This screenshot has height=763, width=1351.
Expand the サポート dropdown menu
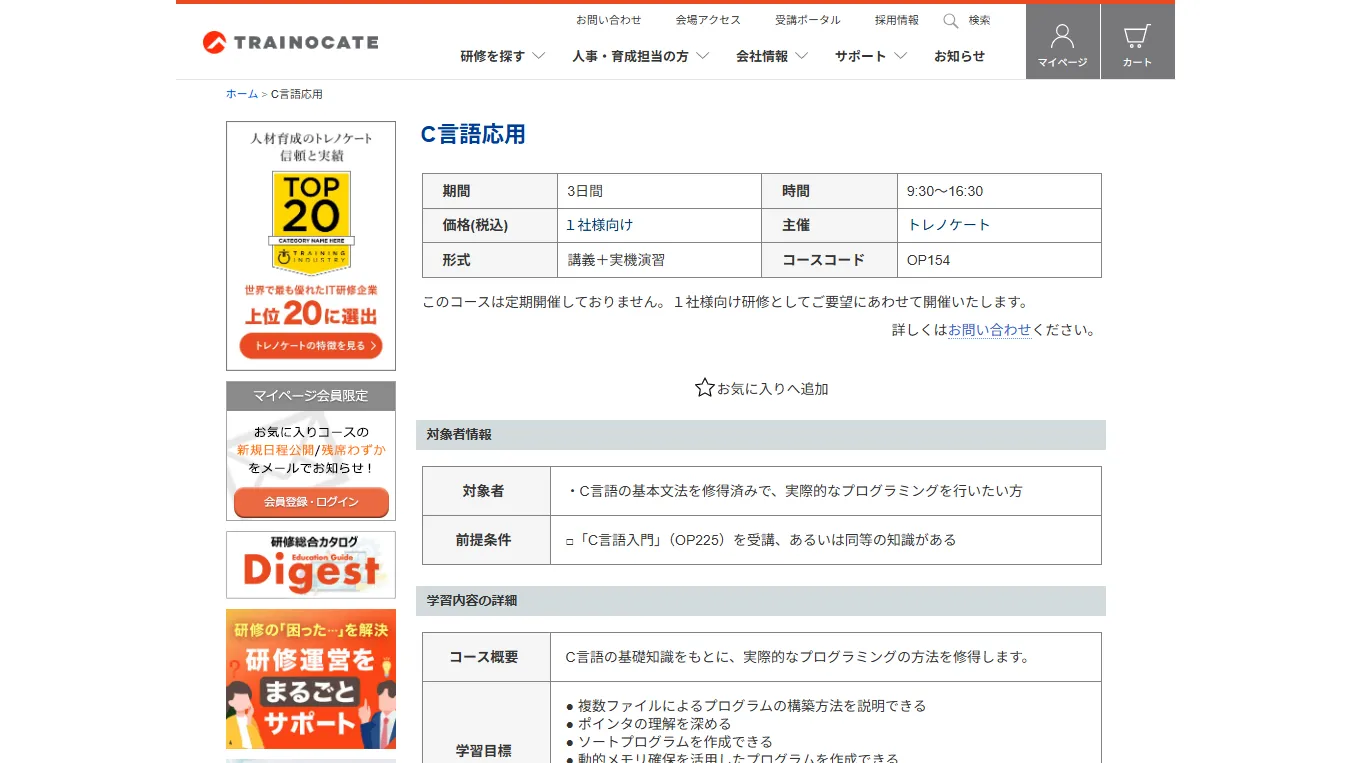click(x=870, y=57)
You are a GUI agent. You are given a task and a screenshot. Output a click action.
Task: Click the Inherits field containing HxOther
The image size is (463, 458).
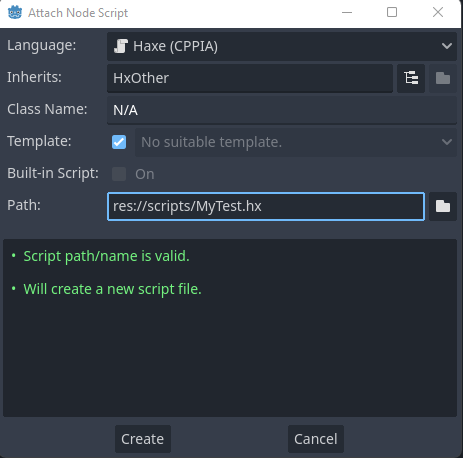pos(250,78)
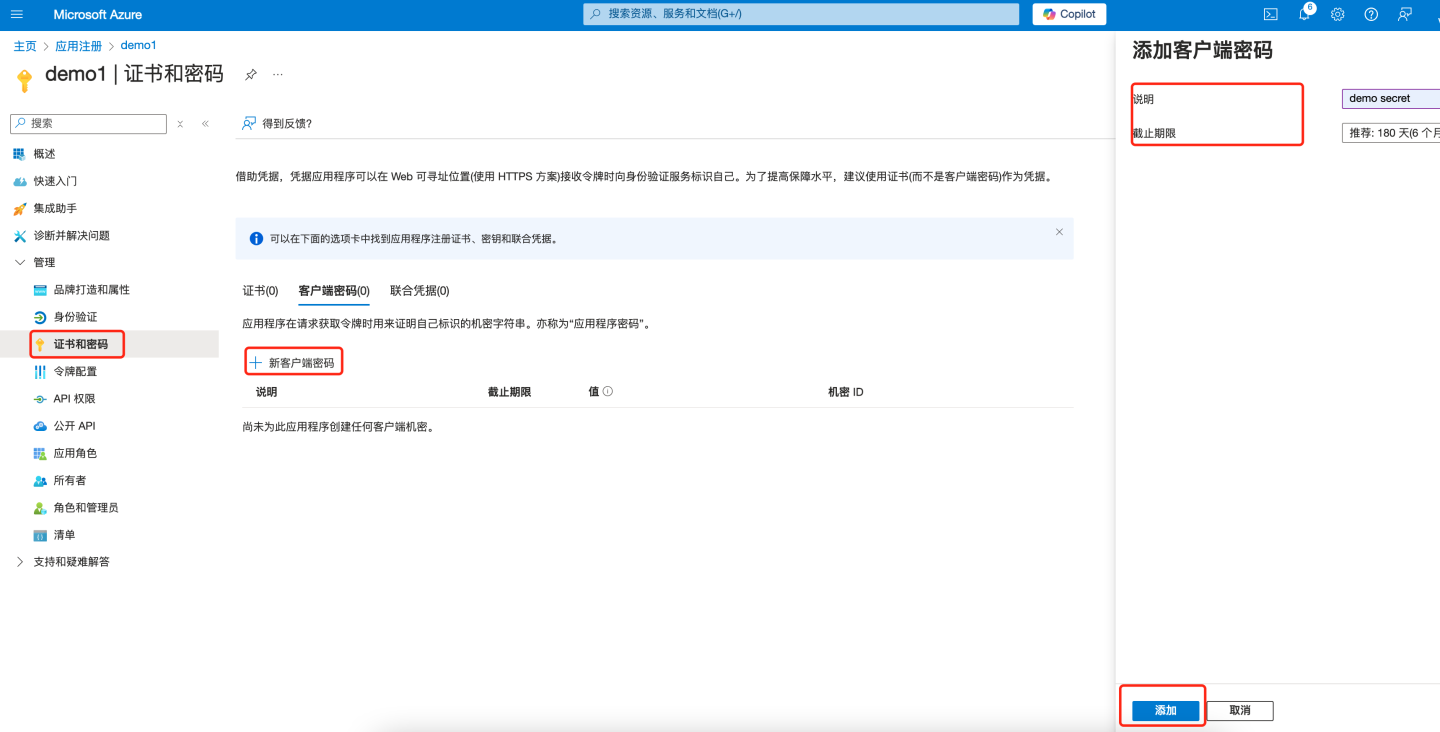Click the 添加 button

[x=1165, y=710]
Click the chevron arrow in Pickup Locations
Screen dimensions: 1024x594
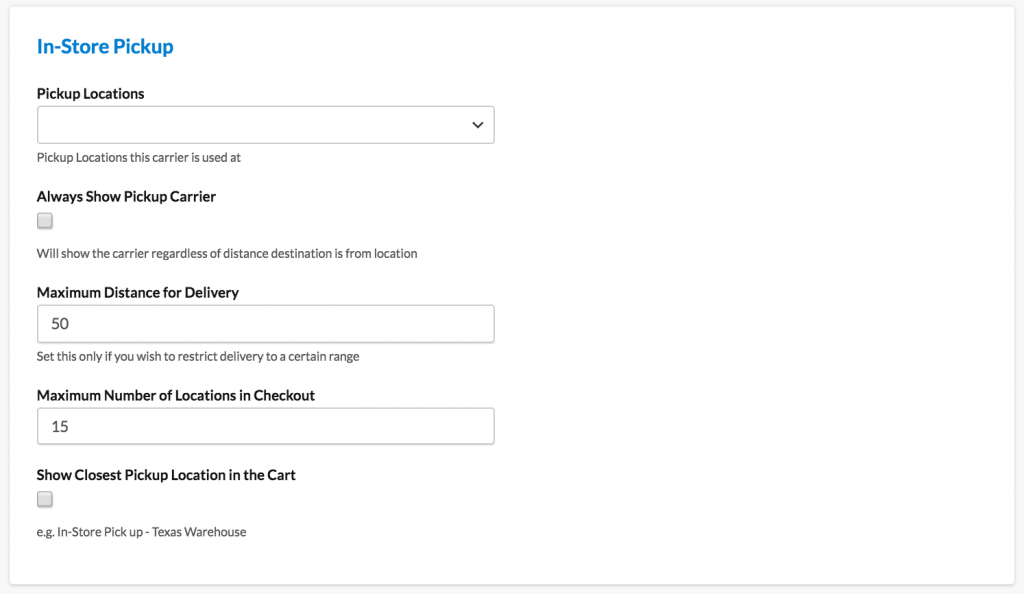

* * *

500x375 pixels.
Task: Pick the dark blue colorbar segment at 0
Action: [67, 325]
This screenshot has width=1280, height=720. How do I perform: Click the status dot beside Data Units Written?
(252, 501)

§ WHAT IS EXPECTED
Print everything from the line with "This screenshot has height=763, width=1351." down to the line with "Screen dimensions: 1024x594" in the entries above, both lines included and nothing more, without the pictures.

§ SOLUTION TO THIS PROBLEM
This screenshot has height=763, width=1351.
Expand the サポート dropdown menu
click(x=870, y=57)
You are a GUI agent. You are given a task and a screenshot. Output a click action.
Task: Click the Inherits field containing HxOther
The image size is (463, 458).
pos(250,78)
Click the 添加 button

[x=1165, y=710]
Click the chevron arrow in Pickup Locations
Screen dimensions: 1024x594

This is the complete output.